Ridge Regression (L2)¶

The Penalty¶

\[ P_{\text{Ridge}}(\boldsymbol{\beta}) = \sum_{j=1}^{p} \beta_j^2 = \|\boldsymbol{\beta}\|_2^2 \]

Full Objective¶

\[ \min_{\boldsymbol{\beta}} \left[ D(\boldsymbol{\beta}) + \lambda \sum_{j=1}^{p} \beta_j^2 \right] \]

Properties¶

Shrinks all coefficients toward zero
Never sets coefficients exactly to zero
Handles multicollinearity well
Smooth, differentiable penalty

When to Use¶

Many correlated predictors
Want to keep all variables
Stabilize coefficient estimates

Example¶

import rustystats as rs

# Ridge regression (l1_ratio = 0)
result = rs.glm("y ~ x1 + x2 + C(cat)", data, family="gaussian").fit(
    alpha=0.1,      # Penalty strength
    l1_ratio=0.0    # Pure L2 (Ridge)
)

Lasso Regression (L1)¶

The Penalty¶

\[ P_{\text{Lasso}}(\boldsymbol{\beta}) = \sum_{j=1}^{p} |\beta_j| = \|\boldsymbol{\beta}\|_1 \]

Full Objective¶

\[ \min_{\boldsymbol{\beta}} \left[ D(\boldsymbol{\beta}) + \lambda \sum_{j=1}^{p} |\beta_j| \right] \]

Properties¶

Sets some coefficients exactly to zero
Performs variable selection
Selects at most \(n\) variables (in high-dimensional settings)
Non-smooth penalty (requires special optimization)

The Soft Thresholding Operator¶

Lasso uses soft thresholding:

\[ S(z, \gamma) = \text{sign}(z) \max(|z| - \gamma, 0) \]

pub fn soft_threshold(z: f64, gamma: f64) -> f64 {
    if z > gamma {
        z - gamma
    } else if z < -gamma {
        z + gamma
    } else {
        0.0
    }
}

When to Use¶

Feature selection is desired
Many predictors, few are relevant
Interpretable sparse models

Example¶

# Lasso (l1_ratio = 1)
result = rs.glm("y ~ x1 + x2 + C(cat)", data, family="poisson").fit(
    alpha=0.1,      # Penalty strength
    l1_ratio=1.0    # Pure L1 (Lasso)
)

print(f"Non-zero coefficients: {result.n_nonzero()}")
print(f"Selected features: {result.selected_features()}")

Elastic Net¶

The Penalty¶

A weighted combination of L1 and L2:

\[ P_{\text{EN}}(\boldsymbol{\beta}) = \rho \|\boldsymbol{\beta}\|_1 + \frac{1-\rho}{2} \|\boldsymbol{\beta}\|_2^2 \]

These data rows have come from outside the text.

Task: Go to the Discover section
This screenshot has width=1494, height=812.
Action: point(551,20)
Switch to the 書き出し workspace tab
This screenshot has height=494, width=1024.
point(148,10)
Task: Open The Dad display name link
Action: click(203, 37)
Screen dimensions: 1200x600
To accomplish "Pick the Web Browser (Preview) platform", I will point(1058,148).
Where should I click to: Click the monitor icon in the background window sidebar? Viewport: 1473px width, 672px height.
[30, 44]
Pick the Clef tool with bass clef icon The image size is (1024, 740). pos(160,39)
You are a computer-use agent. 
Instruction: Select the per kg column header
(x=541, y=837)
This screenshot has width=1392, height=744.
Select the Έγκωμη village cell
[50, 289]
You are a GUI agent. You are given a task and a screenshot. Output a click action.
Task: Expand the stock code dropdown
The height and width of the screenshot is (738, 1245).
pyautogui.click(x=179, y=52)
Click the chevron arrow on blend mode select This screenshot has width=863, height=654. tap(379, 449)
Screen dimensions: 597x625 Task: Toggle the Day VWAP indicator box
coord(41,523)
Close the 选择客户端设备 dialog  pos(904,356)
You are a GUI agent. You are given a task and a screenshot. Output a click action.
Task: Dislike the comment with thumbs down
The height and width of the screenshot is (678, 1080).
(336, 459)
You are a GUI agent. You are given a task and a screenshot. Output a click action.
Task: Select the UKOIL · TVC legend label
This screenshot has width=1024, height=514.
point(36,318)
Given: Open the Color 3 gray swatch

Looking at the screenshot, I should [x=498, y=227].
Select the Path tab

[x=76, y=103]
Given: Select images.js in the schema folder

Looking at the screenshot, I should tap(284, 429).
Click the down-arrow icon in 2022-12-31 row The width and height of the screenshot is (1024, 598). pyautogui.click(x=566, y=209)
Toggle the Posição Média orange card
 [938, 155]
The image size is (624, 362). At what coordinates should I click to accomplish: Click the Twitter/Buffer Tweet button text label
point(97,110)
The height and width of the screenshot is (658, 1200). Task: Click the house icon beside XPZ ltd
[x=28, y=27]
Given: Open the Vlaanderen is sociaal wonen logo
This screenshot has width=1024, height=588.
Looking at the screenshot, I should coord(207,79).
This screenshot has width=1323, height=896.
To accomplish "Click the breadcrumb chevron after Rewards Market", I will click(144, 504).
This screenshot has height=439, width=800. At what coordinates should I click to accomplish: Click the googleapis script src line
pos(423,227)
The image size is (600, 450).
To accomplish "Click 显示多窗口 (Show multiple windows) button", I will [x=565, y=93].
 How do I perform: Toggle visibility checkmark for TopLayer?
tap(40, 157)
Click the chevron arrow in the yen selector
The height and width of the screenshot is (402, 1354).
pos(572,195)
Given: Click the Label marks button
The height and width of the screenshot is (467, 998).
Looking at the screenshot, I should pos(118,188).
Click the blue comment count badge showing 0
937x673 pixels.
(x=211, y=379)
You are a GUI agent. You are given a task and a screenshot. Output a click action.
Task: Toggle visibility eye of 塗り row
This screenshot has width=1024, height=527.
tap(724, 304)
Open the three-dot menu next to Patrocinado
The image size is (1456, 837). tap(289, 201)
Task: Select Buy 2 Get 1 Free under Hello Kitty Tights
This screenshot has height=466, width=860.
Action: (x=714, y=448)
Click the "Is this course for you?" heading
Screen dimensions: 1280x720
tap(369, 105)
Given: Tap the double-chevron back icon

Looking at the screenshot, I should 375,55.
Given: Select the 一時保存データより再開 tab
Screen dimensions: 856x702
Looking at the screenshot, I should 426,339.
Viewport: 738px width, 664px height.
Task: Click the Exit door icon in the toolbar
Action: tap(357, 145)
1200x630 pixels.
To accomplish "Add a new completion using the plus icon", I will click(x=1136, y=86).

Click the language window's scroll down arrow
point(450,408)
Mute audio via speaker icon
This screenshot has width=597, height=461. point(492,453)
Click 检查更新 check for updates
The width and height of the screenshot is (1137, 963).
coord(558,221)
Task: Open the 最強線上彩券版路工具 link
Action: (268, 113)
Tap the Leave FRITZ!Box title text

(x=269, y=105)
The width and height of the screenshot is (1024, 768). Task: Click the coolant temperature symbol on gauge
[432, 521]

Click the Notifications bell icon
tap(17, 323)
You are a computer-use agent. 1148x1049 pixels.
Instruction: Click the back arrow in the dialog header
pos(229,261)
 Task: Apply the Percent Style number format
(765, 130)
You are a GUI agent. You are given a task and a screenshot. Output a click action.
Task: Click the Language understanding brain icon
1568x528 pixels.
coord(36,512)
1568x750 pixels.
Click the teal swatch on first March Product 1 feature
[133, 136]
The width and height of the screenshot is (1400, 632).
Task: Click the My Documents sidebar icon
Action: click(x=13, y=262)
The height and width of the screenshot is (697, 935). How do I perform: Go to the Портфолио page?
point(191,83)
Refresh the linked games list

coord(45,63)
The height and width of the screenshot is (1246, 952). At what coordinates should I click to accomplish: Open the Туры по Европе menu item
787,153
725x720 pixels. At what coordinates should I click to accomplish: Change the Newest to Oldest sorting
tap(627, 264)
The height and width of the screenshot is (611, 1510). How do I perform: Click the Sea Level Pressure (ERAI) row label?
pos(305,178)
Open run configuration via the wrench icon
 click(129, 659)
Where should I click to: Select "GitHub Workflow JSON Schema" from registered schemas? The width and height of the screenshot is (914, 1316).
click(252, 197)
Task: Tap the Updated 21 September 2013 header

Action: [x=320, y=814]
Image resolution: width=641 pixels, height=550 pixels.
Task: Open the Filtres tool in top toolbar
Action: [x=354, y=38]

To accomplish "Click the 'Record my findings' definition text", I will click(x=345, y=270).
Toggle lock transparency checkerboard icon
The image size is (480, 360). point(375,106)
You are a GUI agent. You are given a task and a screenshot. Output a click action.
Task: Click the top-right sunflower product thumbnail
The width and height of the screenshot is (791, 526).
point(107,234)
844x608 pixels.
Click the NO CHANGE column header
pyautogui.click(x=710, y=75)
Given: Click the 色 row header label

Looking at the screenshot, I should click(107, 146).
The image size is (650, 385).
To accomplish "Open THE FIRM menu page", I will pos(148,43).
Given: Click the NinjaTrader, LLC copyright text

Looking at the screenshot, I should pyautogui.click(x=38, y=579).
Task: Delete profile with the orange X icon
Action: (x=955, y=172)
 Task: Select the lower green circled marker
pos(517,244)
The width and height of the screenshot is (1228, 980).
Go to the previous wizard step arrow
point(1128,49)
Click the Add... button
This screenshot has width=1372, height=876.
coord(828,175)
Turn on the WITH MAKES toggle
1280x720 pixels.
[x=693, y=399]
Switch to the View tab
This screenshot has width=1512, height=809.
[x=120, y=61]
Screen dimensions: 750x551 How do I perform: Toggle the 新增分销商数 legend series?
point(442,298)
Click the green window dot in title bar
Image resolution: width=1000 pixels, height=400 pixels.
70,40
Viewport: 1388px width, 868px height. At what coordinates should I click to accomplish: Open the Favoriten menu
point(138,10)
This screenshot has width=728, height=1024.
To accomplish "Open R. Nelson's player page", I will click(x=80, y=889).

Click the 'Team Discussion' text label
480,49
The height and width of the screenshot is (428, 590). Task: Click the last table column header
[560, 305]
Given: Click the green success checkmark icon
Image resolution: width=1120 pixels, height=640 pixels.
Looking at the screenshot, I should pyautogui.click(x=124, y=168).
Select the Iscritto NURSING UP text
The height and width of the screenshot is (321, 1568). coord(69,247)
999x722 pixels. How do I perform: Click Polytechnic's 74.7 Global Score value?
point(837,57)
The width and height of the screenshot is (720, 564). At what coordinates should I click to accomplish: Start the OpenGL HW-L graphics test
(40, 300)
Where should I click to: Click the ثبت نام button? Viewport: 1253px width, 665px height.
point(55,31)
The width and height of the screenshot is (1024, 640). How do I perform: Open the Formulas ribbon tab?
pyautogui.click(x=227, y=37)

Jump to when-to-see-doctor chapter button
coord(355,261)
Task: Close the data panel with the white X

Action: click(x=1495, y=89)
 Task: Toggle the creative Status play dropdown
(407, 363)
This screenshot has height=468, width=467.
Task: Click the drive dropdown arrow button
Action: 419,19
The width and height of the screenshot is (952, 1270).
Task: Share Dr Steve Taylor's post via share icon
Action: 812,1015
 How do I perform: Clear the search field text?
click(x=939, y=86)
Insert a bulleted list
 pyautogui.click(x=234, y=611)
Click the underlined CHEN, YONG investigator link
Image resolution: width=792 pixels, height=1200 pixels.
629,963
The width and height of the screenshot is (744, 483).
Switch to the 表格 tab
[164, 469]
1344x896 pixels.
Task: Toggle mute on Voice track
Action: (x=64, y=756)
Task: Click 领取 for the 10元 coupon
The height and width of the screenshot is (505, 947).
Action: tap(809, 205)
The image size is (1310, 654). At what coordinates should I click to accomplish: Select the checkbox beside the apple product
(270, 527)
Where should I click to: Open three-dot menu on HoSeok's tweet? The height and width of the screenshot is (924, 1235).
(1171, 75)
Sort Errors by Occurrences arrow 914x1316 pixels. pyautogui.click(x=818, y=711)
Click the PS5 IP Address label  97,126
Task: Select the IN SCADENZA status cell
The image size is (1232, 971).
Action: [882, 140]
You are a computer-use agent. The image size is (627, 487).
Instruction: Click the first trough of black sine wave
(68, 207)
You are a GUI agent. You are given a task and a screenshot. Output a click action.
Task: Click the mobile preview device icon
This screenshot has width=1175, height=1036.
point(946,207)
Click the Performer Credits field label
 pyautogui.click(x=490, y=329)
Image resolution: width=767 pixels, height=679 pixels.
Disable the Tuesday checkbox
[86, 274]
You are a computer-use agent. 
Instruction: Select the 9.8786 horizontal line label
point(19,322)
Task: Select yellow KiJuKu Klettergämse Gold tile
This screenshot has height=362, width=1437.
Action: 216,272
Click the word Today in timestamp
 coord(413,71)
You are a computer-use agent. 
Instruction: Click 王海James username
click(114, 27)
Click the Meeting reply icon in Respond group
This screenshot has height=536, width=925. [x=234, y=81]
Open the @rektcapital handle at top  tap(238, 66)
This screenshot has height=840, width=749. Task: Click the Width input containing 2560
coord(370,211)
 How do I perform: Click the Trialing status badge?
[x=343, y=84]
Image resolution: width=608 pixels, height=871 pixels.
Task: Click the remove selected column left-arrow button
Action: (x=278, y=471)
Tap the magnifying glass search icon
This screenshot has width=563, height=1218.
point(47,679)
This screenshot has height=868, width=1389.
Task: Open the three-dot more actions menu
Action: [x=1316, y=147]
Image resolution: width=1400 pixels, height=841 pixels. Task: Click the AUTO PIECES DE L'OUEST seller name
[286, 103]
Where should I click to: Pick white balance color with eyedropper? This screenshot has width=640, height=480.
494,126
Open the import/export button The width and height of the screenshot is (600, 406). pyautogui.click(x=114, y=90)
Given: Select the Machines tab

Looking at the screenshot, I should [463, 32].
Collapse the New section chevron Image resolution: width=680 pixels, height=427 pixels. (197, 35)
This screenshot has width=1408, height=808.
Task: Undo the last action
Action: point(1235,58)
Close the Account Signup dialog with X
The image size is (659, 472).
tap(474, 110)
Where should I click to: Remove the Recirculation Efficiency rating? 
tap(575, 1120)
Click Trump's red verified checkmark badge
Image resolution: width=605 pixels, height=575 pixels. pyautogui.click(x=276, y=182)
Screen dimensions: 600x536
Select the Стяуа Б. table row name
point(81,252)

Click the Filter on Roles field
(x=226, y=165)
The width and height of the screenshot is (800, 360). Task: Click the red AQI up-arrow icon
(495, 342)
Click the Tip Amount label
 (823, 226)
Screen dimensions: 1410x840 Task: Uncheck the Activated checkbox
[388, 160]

where \(\rho \in [0, 1]\) is the L1 ratio.

Full Objective¶

\[ \min_{\boldsymbol{\beta}} \left[ D(\boldsymbol{\beta}) + \lambda \left( \rho \sum_j |\beta_j| + \frac{1-\rho}{2} \sum_j \beta_j^2 \right) \right] \]

Properties¶

Combines variable selection (L1) with stability (L2)
Can select more than \(n\) variables
Handles groups of correlated predictors better than pure Lasso

When to Use¶

Correlated predictors that should be selected together
Want some variable selection but also stability
General default when unsure

Example¶

# Elastic Net (0 < l1_ratio < 1)
result = rs.glm("y ~ x1 + x2 + C(cat)", data, family="gaussian").fit(
    alpha=0.1,
    l1_ratio=0.5    # 50% L1, 50% L2
)

Coordinate Descent Algorithm¶

RustyStats uses coordinate descent for regularized GLMs, following the glmnet approach.

Algorithm Overview¶

Initialize β = 0 (or from IRLS)
Repeat until converged:
    For j = 1, ..., p:
        Compute partial residual: r_j = z - X_{-j} β_{-j}
        Update β_j by soft thresholding:
            β_j = S(⟨X_j, W r_j⟩, λρ) / (⟨X_j, W X_j⟩ + λ(1-ρ))

Why Coordinate Descent?¶

Efficient: \(O(np)\) per cycle
Warm starts: Path from large λ to small λ
Sparse updates: Skip zero coefficients

Implementation¶

crates/rustystats-core/src/solvers/coordinate_descent.rs

Key optimizations: - Covariance updates (compute X'WX once) - Active set strategy (focus on non-zero coefficients) - Parallelization via Rayon

Choosing λ (Alpha)¶

The penalty strength λ (called alpha in RustyStats API) is crucial.

Tuning Alpha¶

Try different alpha values to find the right balance:

# Test different regularization strengths
for alpha in [0.001, 0.01, 0.1, 1.0]:
    result = rs.glm("y ~ x1 + x2 + C(cat)", data, family="poisson").fit(
        alpha=alpha, l1_ratio=1.0
    )
    print(f"α={alpha}: {result.n_nonzero()} features, deviance={result.deviance:.2f}")

The 1-SE Rule¶

Choose the largest λ within one standard error of the minimum CV error:

λ_1se: largest λ such that CV_error(λ) ≤ CV_error(λ_min) + SE(λ_min)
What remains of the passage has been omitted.